:: What to work on ::
Repeat exactly, and only, the lines from the one holding "You are a computer-use" through the last line of the records below.

:: Dataset entries ::
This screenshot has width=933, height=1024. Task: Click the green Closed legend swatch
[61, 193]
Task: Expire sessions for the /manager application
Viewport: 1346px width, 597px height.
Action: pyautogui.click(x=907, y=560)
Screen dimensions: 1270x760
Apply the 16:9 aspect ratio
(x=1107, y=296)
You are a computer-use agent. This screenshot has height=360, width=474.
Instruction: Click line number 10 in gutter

:: Solution to the problem ::
You are a computer-use agent. This screenshot has height=360, width=474.
Instruction: Click line number 10 in gutter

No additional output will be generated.